|Rt Hon Nick Hurd speaking to Patrick Butler of the Guardian|
Yesterday I spoke at the very well organised Guardian social enterprise conference, where some good debates were held and I got to meet up with lots of my social enterprise colleagues. Since the cuts began in earnest, events have become rare so you would expect a heightened buzz, but unless it was just me, I wasn't getting that. I think it's fair to say folk were subdued, was it battle fatigue?
Keynote speaker Nick Hurd, our Minister, was interviewed by Patrick Butler editor of Guardian Society, where he spoke of the need to create a level playing field for social enterprise, his regret that Central Surrey Health lost out to the private sector, his understanding of the frustrations many have had with the Work Programme and unhelpful public sector commissioners who still don't get it. All pretty hot topics and yet when he had finished, no hands went up for questions. Patrick had to press people for a response - that's not like us is it? Speaking to delegates I realised how measured most people have become and although there was still the usual social enterprise optimism with people pitching their ideas to one another, there was something else in the air. Was it caution?
I think it is fair to say that while public sector outsourcing is a big part of our agenda, especially in the way in which we can support those public sector workers who are looking to spin out their services as mutuals, for those social enterprises looking to tender their services into the public sector, business can be bonsai slow.
There was much talk about money being made available, with Nick O'Donohoe from Big Society Capital (formerly Big Society Bank) outlining the opportunities for borrowing there, but again this did not get the audience response he was perhaps expecting.
I spoke over lunch with another one of the big investors attending the conference who told me of the pressure he was under from his lords and masters to lend but was struggling to do so. He explained this by making a point I made in my last blog: getting the money out was a problem because potential borrowers did not have the right level of business support.

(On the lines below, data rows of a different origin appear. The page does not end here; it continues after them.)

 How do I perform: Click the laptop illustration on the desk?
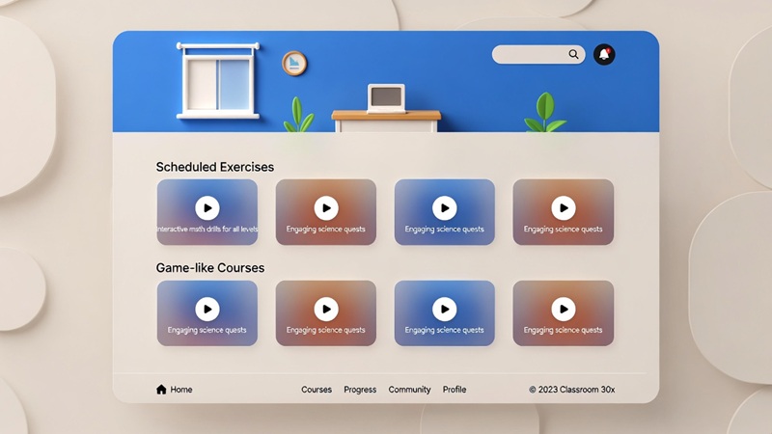386,97
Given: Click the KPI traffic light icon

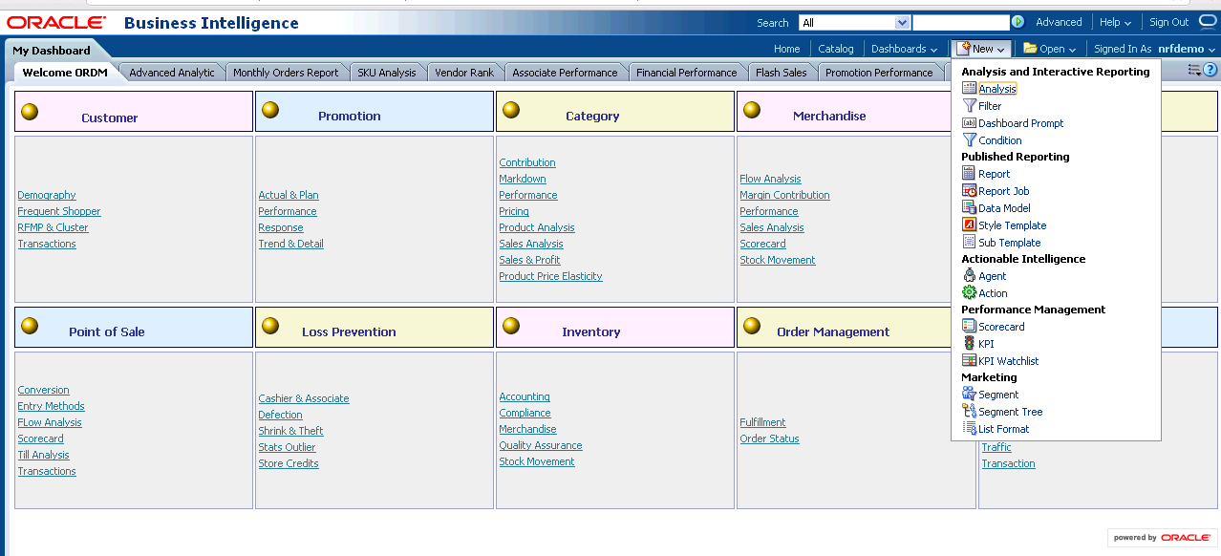Looking at the screenshot, I should coord(969,344).

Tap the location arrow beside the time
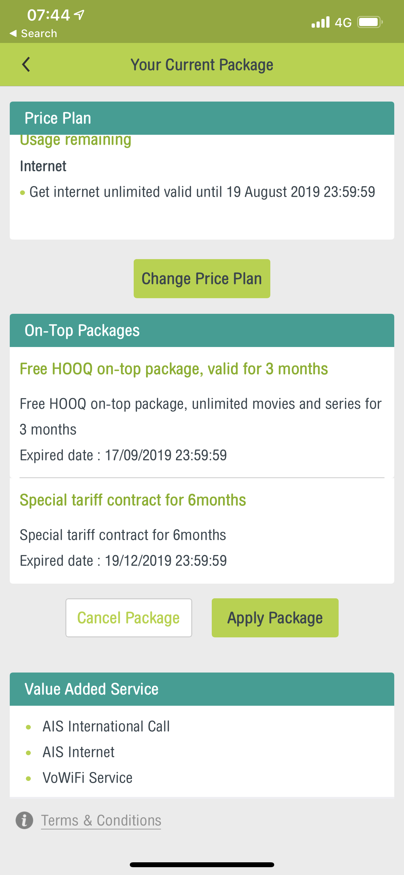pyautogui.click(x=79, y=15)
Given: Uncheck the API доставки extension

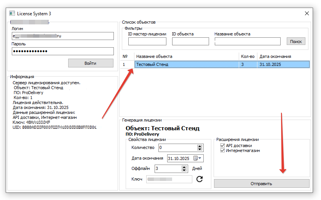Looking at the screenshot, I should coord(223,146).
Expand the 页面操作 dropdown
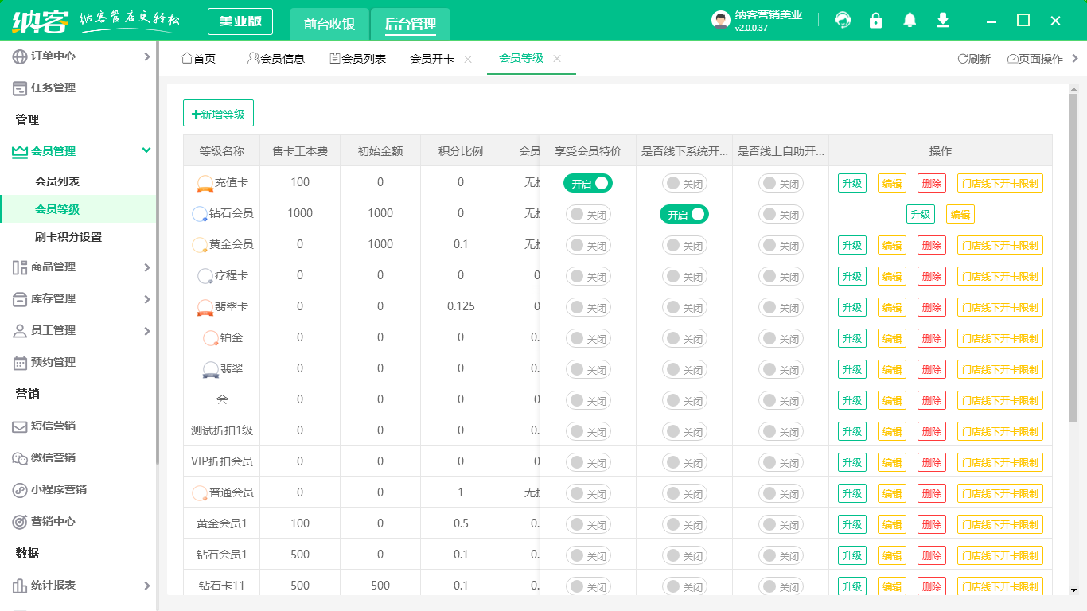Image resolution: width=1087 pixels, height=611 pixels. [1034, 59]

Our market is still young and, not only that, it is complex. Manufacturers have ideas that are often so innovative they look too risky to back. Contracts in the commercial sector, as elsewhere, are scaling up to take advantage of economies of scale and as such are proving too big for fledgling SMEs who can do part but not all of a potential order, and public sector spin-outs cannot borrow without an established, fully constituted asset-holding governance structure in place. And without investment they struggle to get that far.
Even for those who have spun out, public sector contracts that carry no recognition of social value and just look at price fail to recognise the added social value of social enterprise that is so integral in Chris White MP's bill which I discussed with him at the House on Monday. Without an increased understanding of the economic and societal advantage of social value - getting the disabled people employed, the unemployed young people returned to work, the environmental damage reduced, the vulnerable families supported - these will all get put to one side as government discounts are driven upward and the lowest unit price wins.
If we are not going to miss out as a society we must decide what we want our future private and public sectors to look like and then we have to invest not just capital but also expertise to create that vision. Social enterprise offers a unique blend of self-help, innovation and inspiration but as it has an uncomfortable relationship with both the traditional public and private sectors, someone has to nurture it and given the government has most to gain from its growth, that would be a logical place to start. The Japanese turned a rural economy into a leading global industrial nation in 50 years through smart thinking; we bounced back from the Second World War in 20 years because our successive governments shared a vision of a prosperous nation. The challenges we face are no less monumental and only a big vision for economic growth that leaves no-one behind will snatch glorious victory from the jaws of incremental decline.